Este ponto de afinidade deve ser explorando, tendo em vista que um dos maiores desejos de grande parte da população brasileira é arcar com um Estado mais enxuto e eficiente nas suas atividades.

Para os liberais, as questões econômicas devem sempre ser posicionadas no primeiro plano, consequentemente as liberdades individuais devem ser plenas, deste modo para um liberal, questões como aborto e uso de drogas são de responsabilidade intrínseca a pessoa, não cabendo ao Estado dizer o que aquele indivíduo deve ou não fazer. Por sua vez, os conservadores buscam conservar os valores históricos da moral judaico-cristã. Não se trata de seguir uma determinada religião, mas sim, compreender que a sociedade necessita da manutenção de alguns preceitos que exercem papel fundamental para a manutenção do equilíbrio natural da vida humana, o que W. Wordsworth (1832) chamou de “instituições e leis consagradas pelo tempo”.

Estas diferenças entre liberais e conservadores são balizadas pela liberdade, tendo em mente que ambos são defensores da liberdade.

Porém, a maneira de enxergar a liberdade é diferente entre um conservador e um liberal, isto porque para os conservadores a sua liberdade não pode afetar um outro indivíduo.

J. S. Mill (1859) chamava esta questão de “princípio do dano”.

Vejamos o seguinte exemplo: uma pessoa tem o direito de usar a sua liberdade para consumir drogas?
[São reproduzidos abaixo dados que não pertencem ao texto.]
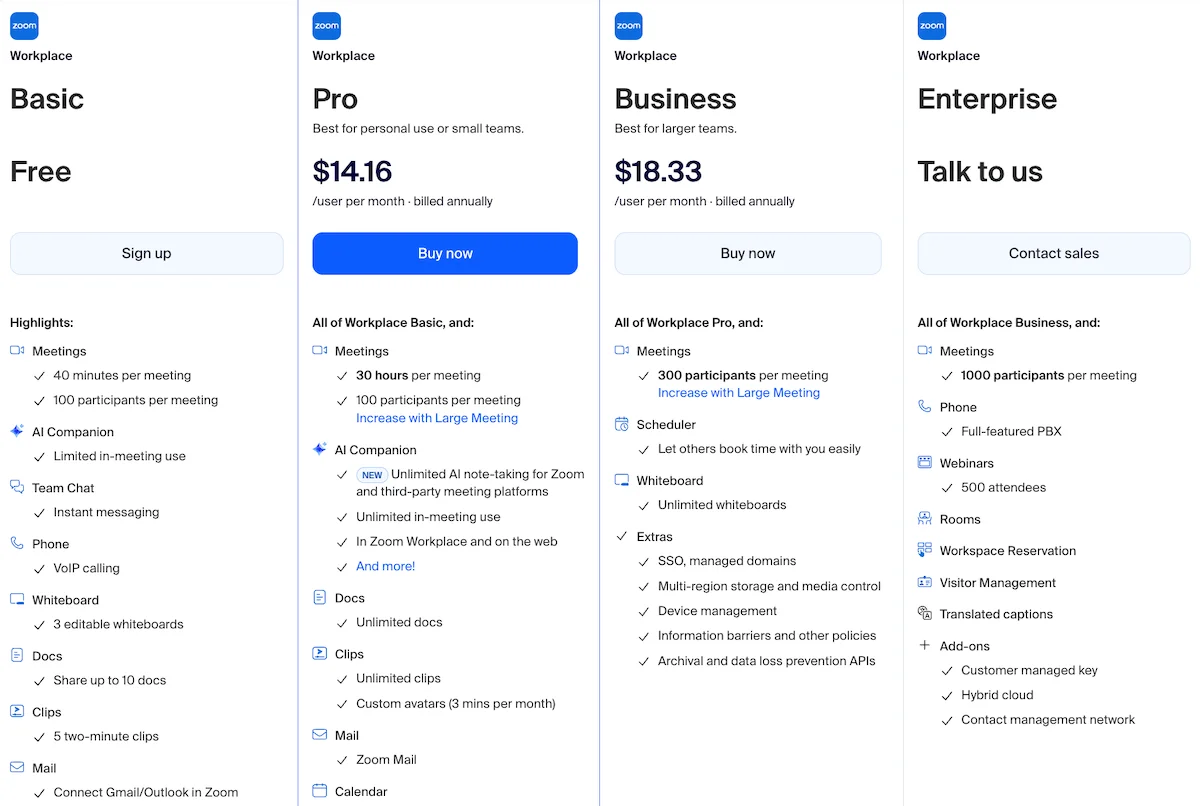This screenshot has height=806, width=1200.
Task: Click the Phone icon under Enterprise plan
Action: click(924, 407)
Tem. Mas o uso dessa liberdade pode trazer danos a outras pessoas. Portanto, para Mill o indivíduo tem o total direito de fazer uso da sua liberdade, contudo se esta liberdade causar dano aos demais membros da sociedade, a mesma passa a ter o direito de impor restrições.

Liberais e conservadores devem manter suas convicções e defendê-las, o embate de ideias é saudável. O que não se pode permitir é que estes ataquem o governo. O enfraquecimento do governo significa ganho de força para a oposição e tanto os liberais quanto os conservadores já estão conscientes de quem está do outro lado aguardando o fracasso do governo.
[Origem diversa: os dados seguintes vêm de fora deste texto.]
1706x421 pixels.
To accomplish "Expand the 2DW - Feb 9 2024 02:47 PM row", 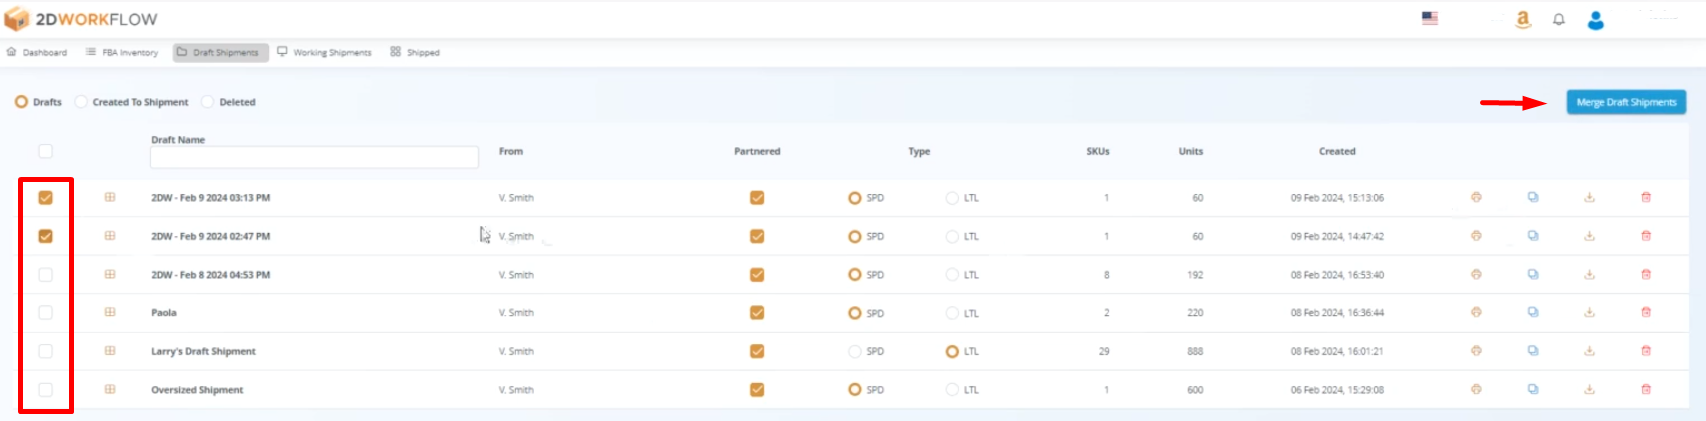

Acredito que se eles voltarem ao poder em 2022 ou até mesmo antes, caso o governo seja enfraquecido, dificilmente sairão do poder.

Não se pode dar discurso à oposição. Criar intriguinhas dentro do governo é dar munição ao opositor e caso os liberais desejem um liberal no governo em 2022 é preciso que o governo atual dê certo, do contrário não teremos nem liberais nem conservadores.

Calebe Coelho

Professor de sociologia e gestor de políticas públicas.